Estonia's outspoken Prime Minister Kaja Kallas has lambasted Nato for being ill-prepared for a Russian cross-border invasion. The current strategy envisages trying to retake Estonian territory only after Russia has already invaded. "They could wipe us off the map," she says.
Estonia, Latvia and Lithuania were all once - involuntarily - part of the Soviet Union. Today, they are independent nations and all in Nato. There are four multinational battle groups stationed in these three countries, along with Poland, as part of what is called the Enhanced Forward Presence. The UK leads the one in Estonia, the US the one in Poland, Germany in Lithuania and Canada the one in Latvia.
Yet, Nato planners know all too well these battle groups would only be a tripwire against a future Russian invasion. They are too small to prevent a concerted incursion by a reconstituted Russian army. Baltic leaders now want at least a division of Nato forces stationed in each country as a serious deterrent. This is likely to be a hotly-debated topic in Madrid.

● ● ● ● ● ● ●

> Task description:
In the extract on Nato's defense of the Baltic states, which country leads the multinational battle group stationed in Latvia?

● ● ● ● ● ● ●

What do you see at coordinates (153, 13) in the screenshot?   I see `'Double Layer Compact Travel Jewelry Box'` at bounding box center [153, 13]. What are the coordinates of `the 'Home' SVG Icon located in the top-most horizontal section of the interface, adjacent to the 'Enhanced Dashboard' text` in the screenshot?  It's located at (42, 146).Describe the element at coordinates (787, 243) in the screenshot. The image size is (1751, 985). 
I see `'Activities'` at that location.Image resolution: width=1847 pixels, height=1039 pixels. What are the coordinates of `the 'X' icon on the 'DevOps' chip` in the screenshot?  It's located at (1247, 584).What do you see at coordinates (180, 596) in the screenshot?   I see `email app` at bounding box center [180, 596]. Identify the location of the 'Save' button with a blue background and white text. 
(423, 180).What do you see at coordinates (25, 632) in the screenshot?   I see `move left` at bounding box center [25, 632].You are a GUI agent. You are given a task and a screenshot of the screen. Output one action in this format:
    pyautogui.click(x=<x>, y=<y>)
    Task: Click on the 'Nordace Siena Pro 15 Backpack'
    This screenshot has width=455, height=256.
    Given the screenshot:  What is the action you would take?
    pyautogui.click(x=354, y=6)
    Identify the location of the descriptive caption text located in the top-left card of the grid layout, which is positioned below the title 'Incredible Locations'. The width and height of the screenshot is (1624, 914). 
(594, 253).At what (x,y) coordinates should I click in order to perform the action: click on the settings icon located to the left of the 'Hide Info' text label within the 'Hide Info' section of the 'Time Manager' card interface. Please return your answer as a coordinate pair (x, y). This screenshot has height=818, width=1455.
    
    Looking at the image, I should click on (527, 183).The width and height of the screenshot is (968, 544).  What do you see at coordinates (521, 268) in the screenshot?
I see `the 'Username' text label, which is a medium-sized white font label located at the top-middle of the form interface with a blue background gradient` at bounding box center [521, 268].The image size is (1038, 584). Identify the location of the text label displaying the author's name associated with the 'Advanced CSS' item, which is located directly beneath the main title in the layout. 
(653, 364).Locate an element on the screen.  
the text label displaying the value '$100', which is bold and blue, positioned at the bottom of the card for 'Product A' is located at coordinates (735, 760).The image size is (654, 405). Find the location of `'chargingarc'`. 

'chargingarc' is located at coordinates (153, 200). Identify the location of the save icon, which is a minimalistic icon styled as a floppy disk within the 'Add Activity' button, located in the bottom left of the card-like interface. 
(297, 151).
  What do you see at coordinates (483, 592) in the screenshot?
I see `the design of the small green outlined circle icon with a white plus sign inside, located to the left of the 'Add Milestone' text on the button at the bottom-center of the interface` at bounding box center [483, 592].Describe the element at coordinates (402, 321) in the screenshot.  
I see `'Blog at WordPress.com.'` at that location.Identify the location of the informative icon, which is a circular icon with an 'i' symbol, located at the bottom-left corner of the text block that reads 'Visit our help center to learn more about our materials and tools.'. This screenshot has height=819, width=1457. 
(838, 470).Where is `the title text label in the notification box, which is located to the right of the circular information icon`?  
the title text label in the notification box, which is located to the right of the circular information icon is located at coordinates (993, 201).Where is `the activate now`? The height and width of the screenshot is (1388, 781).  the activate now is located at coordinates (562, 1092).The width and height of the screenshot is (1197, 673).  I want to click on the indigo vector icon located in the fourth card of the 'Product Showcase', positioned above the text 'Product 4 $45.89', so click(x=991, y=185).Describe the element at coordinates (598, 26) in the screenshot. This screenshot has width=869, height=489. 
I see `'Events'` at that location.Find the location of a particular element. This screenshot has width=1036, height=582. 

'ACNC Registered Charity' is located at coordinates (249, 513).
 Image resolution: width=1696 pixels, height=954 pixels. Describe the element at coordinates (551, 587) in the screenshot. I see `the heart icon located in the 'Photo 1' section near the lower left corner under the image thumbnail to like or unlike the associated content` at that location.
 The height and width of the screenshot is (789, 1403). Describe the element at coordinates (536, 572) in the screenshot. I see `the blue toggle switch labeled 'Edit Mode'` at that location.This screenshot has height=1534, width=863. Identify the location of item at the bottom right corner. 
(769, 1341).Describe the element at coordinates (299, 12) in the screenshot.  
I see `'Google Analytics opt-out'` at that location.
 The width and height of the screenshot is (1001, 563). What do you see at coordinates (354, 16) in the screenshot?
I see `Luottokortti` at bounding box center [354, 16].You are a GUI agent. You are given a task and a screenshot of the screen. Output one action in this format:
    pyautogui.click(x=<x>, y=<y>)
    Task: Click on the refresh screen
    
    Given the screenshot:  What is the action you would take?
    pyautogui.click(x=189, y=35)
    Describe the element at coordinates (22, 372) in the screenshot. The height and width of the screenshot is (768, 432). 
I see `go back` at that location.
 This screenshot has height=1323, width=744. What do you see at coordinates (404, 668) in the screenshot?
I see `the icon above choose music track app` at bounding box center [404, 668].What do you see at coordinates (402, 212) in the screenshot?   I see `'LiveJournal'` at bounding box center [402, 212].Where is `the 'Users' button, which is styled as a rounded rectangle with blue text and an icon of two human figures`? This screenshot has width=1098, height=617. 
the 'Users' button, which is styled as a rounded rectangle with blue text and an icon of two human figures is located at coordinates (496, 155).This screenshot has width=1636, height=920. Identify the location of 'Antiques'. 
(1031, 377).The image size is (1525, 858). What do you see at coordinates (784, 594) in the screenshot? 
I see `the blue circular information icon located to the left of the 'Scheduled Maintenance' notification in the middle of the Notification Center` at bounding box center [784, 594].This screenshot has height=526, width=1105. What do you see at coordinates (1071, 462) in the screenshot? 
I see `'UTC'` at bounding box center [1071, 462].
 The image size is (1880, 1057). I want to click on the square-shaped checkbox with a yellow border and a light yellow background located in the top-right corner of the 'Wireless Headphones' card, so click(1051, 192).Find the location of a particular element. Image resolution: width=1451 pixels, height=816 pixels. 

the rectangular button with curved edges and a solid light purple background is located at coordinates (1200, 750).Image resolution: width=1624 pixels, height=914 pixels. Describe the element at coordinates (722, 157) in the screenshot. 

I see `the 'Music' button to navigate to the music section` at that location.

● ● ● ● ● ● ●

> Answer for this exercise:
Canada